Antananarivo, 5 Mai, 18h40 – Une réplique qui ne se fait pas attendre. Le ministère de la Communication et de la culture « exprime sa profonde consternation à la découverte du classement 2022 de Madagascar en matière de liberté de la presse par Reporters Sans Frontières (RSF), qui déclasse Madagascar au 98ème rang ». Il ne « peut que s’interroger vivement sur la crédibilité de ce classement ».
Dans un communiqué, le département ministériel estime que « le classement rend dubitatif pour la simple raison que RSF lui-même, dans sa propre note qui l’accompagne, met en garde contre son propre classement du fait du changement de méthodologie ». Or, « de tels classements, sujets à toutes les interprétations possibles, ‘à manier avec précaution’ comme ils le disent, ternissent gravement l’image de tout un pays ».
Le ministère « déplore » que les données de base pour réaliser l’évaluation « ne soient pas à jour ». « Il est révoltant de constater que RSF et son « panel d’experts » ont totalement occulté l’existence de cette nouvelle loi dans ce classement 2022 », peste le communiqué, évoquant des « réformes en profondeur » de la loi sur la communication datant 2016. « Or la notation se fonde sur la loi 2016, unanimement jugée liberticide par la profession », enchaîne le communiqué.

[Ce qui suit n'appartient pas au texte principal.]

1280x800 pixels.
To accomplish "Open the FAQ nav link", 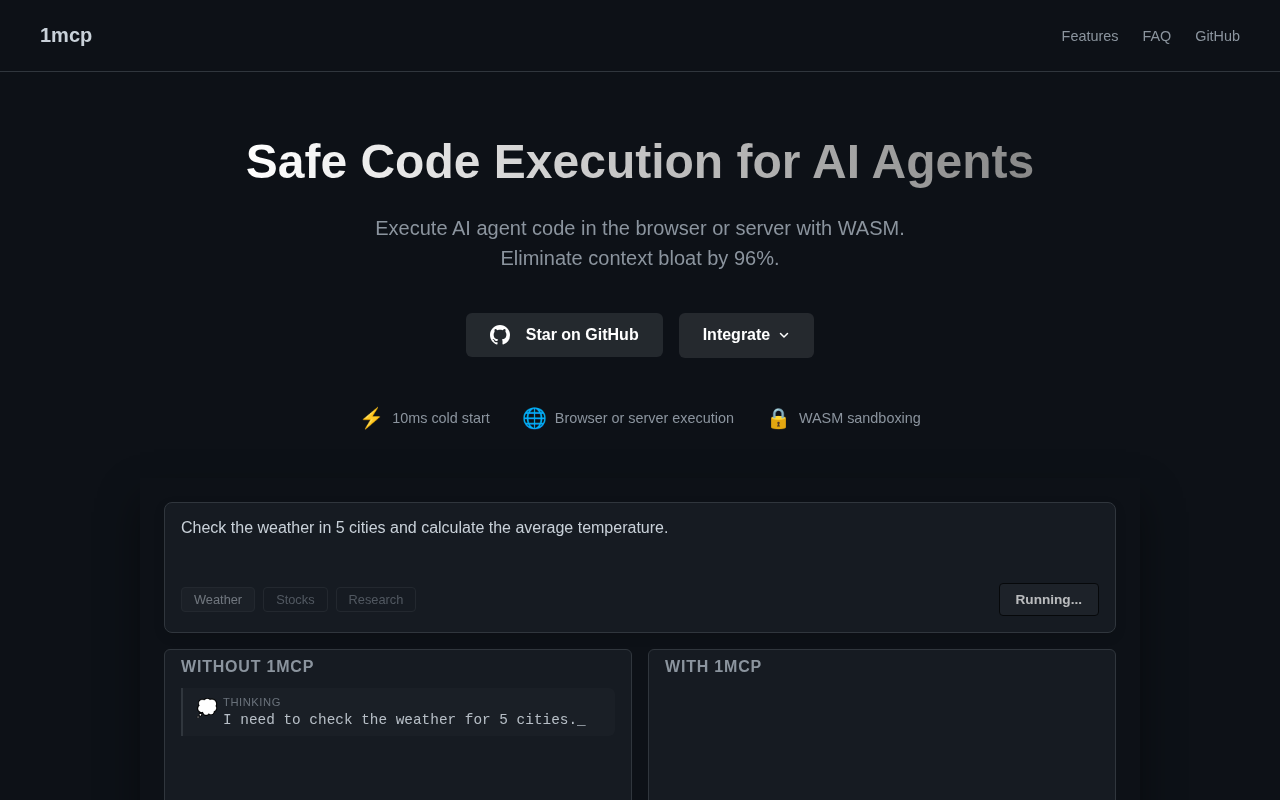I will click(1157, 36).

Le ministère « s’insurge [également] contre le fait que RSF s’érige en organe d’arbitrage à Madagascar et qu’il s’est chargé de trancher sur la véracité ou non d’un reportage ou d’un élément journalistique ». Pour lui, il est « scandaleux de constater que RSF impose sa présomption de culpabilité et sa présomption d’amateurisme à l’encontre des correspondants nationaux et gratifie d’une présomption de vérité et de professionnalisme un correspondant étranger ».

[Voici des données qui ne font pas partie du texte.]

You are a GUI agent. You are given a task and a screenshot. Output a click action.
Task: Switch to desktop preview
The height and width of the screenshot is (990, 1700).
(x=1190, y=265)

Le classement mondial publié ce mardi, jour de la célébration de la Journée mondiale de la liberté de presse, place la Grande île 98ème sur 180. Il s’agit d’un recul de 41 places par rapport à 2021. Selon le classement RSF, la Grande île « se trouve cette année dans une situation problématique (55 à 70 points) et frôle même la situation difficile (40 à 55 points) ».
Pour cette année, RSF a adopté une nouvelle méthodologie de classement. L’organisation évoque, entre autres, une évaluation qualitative de la situation. Les questionnaires auxquels les spécialistes consultés pour l’établissement du classement et l’évaluation ont répondu à des questions liées au contexte politique du pays, au cadre légal régissant la pratique du journalisme, au contexte économique, au contexte socio-culturel et à la sécurité des journalistes. Les spécialistes interrogés sont des journalistes, des chercheurs, des universitaires et des organisations de la société civile oeuvrant dans la défense des droits humains.